Document excerpt:
* Start *
Naruto. It is the name we utter as we shake our fists towards the heavens. It is the name we utter with joy when we want to kick back and enjoy ourselves. It is the older brother we compare ourselves and those around us to. It is the child prodigy whose qualities we search for in other potential candidates.

So what’s in a name?

In Naruto, it’s “phenomenon.” Yeah, phenomenon. Naruto has won a Quill Award, made a home on the USA Today top 100 booklist, spawned a population of future readers (and aspiring ninjas) who’ve skipped Pokemon and have gone straight to the good stuff by way of the anime, and Naruto, the second generation of the series, returned to the U.S. this past March.

Yes, it’s manga. Yes, there’s been an anime adaptation, a number of feature length animated films, a trading card game, a number of video game (the newest addition available for Wii, by the way – and yes, in fact, it is ass-kicking fun) endless merchandise, and all the while the mastermind behind Naruto, Mr. Masashi Kishimoto, keeps churning out the volumes. (We’ve caught up to Japan with volume 27 of the series.)

So let’s go back to the beginning. It’s a comic. It’s from Japan. It was first published in Japan back in 2000 and hit the U.S. market in 2003. From there, it’s been one consistently mushrooming cloud, billowing upwards and outwards. (Of course, that the Cartoon Network picked up and began televising the anime series only helped sales.) Last year, for four months, publisher Viz Media simultaneously published three volumes per month from Sept. – Dec., flooding, saturating, bloating the market. And sales for volume one of the series is still going strong.

Naruto has sold over 1.9million copies in the U.S. alone (the series has been licensed to Hungary, Mexico, France, Sweden, Denmark, and I’m sure I’m missing a few) and the initial print run for volume 14 (which was released last June) was something obscene and on par with actual summer books – not comics. And the people who are reading it? Teens. 1.9 mill copies sold to an audience of teens. That’s the only reason why it’s a phenomenon. If it crossed over to people who appreciate action, can identify with an outsider mentality, remember their days of rebellion – if it crossed over to the mainstream by way of the potential adult market (everybody remembers high school, right?) then it wouldn’t be considered a phenomenon. It would be considered fucking awesome.

For everyone who is sick of Naruto or who won’t even give it a shot because of all the hype, I’m gonna do my best to tell you why this series rocks.

Naruto is about Uzumaki Naruto, a ninja in training cursed by the spirit of a nine-tailed fox, in a mythical town with modern day trappings. Actually, this is only the premise of the story. What the story is really about is coming of age in a fantastic world where anything imaginable can happen, and being faced with choices of life or death.

Masashi Kishimoto gets it right – right off the bat. It’s anchored by Naruto – he’s the mascot, the less than perfect, less than average, underdog with big dreams, a big mouth, and a huge heart. But it’s about all the aspiring ninjas in his class, their specific talents, and how they work to their strengths while making note of their weaknesses.
* End *
Data entries:
* Start *
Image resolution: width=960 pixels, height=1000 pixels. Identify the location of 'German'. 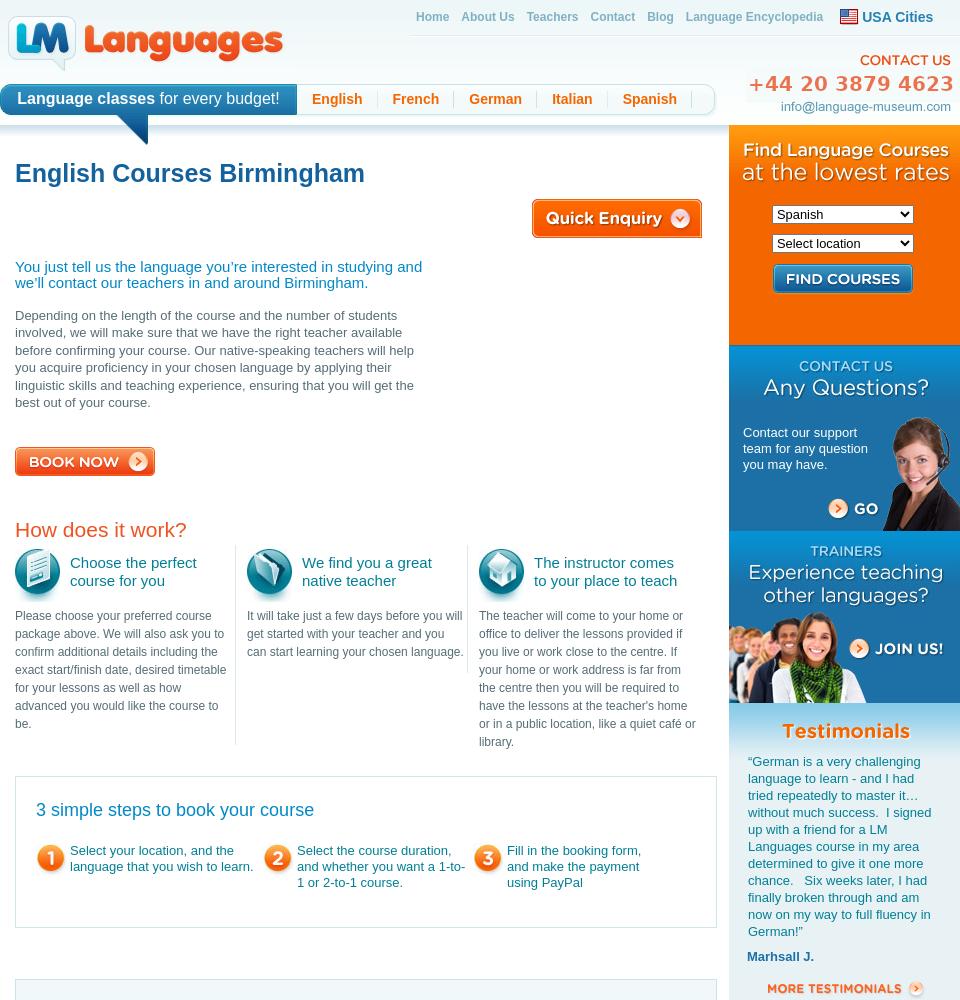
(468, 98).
* End *
* Start *
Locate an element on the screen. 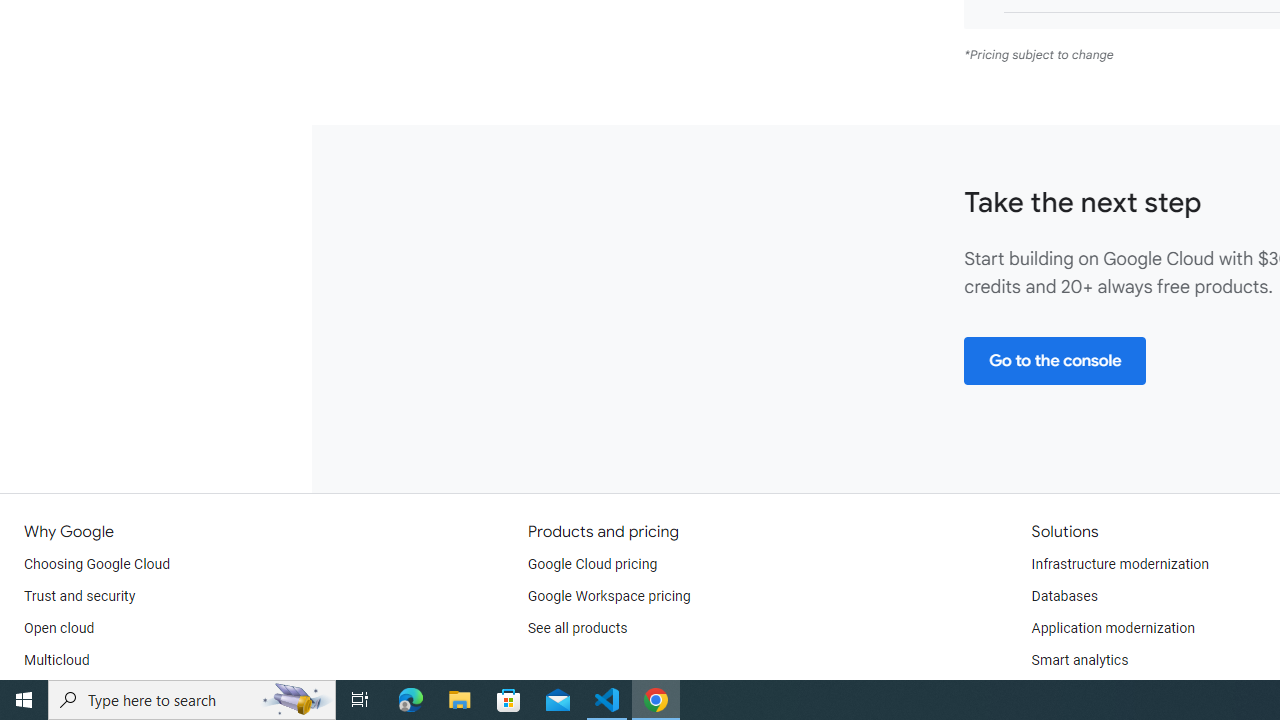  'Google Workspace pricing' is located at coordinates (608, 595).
* End *
Task 1: Name every country that the Naruto article says the series has been licensed to.
Task 2: From the Naruto article, copy the passage starting at "In Naruto, it’s" and ending at "this past March.".

Output 1: Hungary, Mexico, France, Sweden, Denmark

Output 2:
In Naruto, it’s “phenomenon.” Yeah, phenomenon. Naruto has won a Quill Award, made a home on the USA Today top 100 booklist, spawned a population of future readers (and aspiring ninjas) who’ve skipped Pokemon and have gone straight to the good stuff by way of the anime, and Naruto, the second generation of the series, returned to the U.S. this past March.